Great post. . .I love how you have paid equal respect to both sides. I am SUCH a believer in doing what is right for both you and your family. I have too many friends who don't have the option of staying home and carry such guilt for it. It is such a personal choice and I don't think any of it is black and white!
i feel right on board with you!
although i felt ready to have a baby a year ago, i am really really glad that they are going to be 4 years apart, in fact i think God just knew better than i did. my sister and i sound like you and caroline, we couldn't be closer and i am 4 years older. she is and always will be my best friend (besides hubby) age just doesn't matter! (i like your family structure by the way! think it's cool.)
and i didn't even want to think about preschool until LL was at least 3, and if i had waited longer it would have been FINE. no rush! we as parents only get a few precious years (months really) of our children's lives sans school. everyone is different! enjoy your time and NO harm in waiting!
Blah blah blah everyone agrees with you.
I was hoping for some drama.
I love this post. I shows how good of a mommy you are! I believe that you have to do what feel right for you and your kiddos! Way to go Casey!
It was time for A1 to head off to preschool. She is 3 1/2 and needed more than I could provide her at home. She loves being around others and we are so new here that I felt it was the best decision for her. B also works loong hours and is gone on business trip quite a bit. The breather it gives me is great during those times.
Keep following your heart! Your kids will love you for it!
Who cares what other people think. I don't know you well, but so happy to be getting to "know" you and your family more... and you are obviously all happy and enjoy each other and laugh and live life to the fullest. That's all that matters....

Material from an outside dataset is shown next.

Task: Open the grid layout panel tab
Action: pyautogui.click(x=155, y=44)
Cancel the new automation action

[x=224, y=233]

I have also been on both sides, staying home and working, and have loved both. I honestly thought I would be staying home next school year, but after the summer, I have decided to continue to teach for awhile longer. I do have a perk by being able to be close to my kids and see them while at work since I teach at their school. =)
As far as waiting, I think it comes with age and experience that you become okay and content with waiting and doing what works for your family. You seem to have that down!

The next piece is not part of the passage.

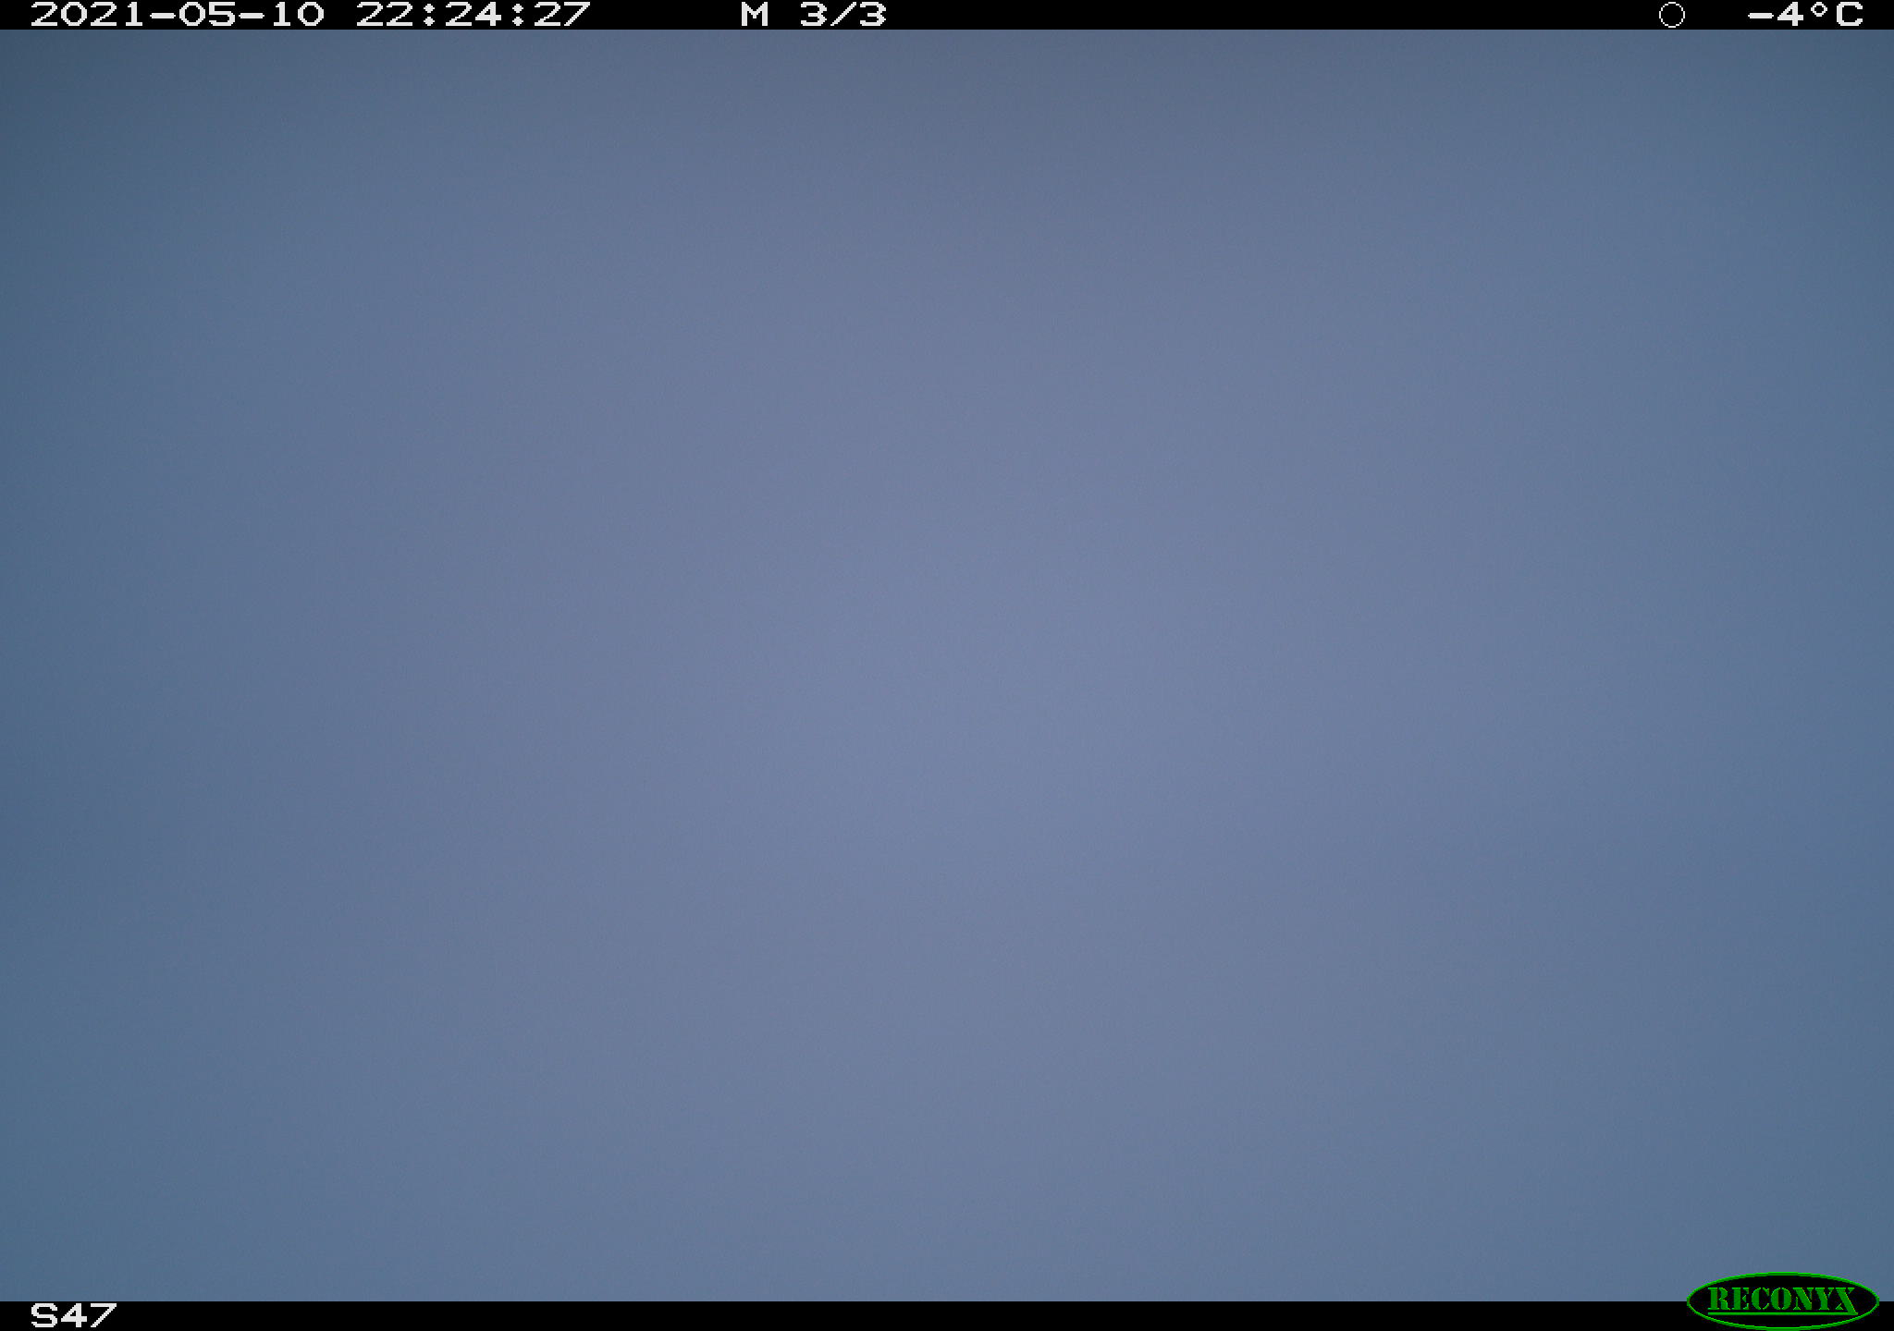Viewport: 1894px width, 1331px height.
Task: Click the center of the blue image
Action: tap(947, 666)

What a great post! I have been the working Mommy and the stay-at-home Mom. I worked until baby #3 came along and then it just didn't work for our family for me to work. Now that I have two in school and two at home I'm thinking that my days at home are numbered. My baby #3 goes off to Kindergarten next fall and I'm going to miss her like crazy because she has always been at home with me. But, somedays I still miss the adult interaction and conversation.
Only you know what is best for you. Don't let anyone tell you otherwise. I once had someone tell me that being a stay-at-home Mom was beneath me because I had a college degree. I looked right at this person and said that me being home with my children was what was right for our family at this moment in time.
I enjoyed reading this post! I think every mom does what is best for her family! I especially admire SAHMs because I could never be one! In fact, I go stir crazy just after a long weekend!
Enjoy every second of your SAHM status. They grow up sooo fast!
One thing we sometimes forget is that kids do most things when they are ready no matter how hard we try and it helps everyone involved when we just relax. By the way, you would make a great homeschool mom...that is basically what you are doing with Jack and Lainey.
You are an incredible mom! And you do so many activities with your kids that they probably learn more being with you than they would in any MDO or daycare program. Not that those are bad....especially since Hudson's in "school" 3 days a week. Point is: To each his own! Do what's right for you and your family...and that's all that matters. Period.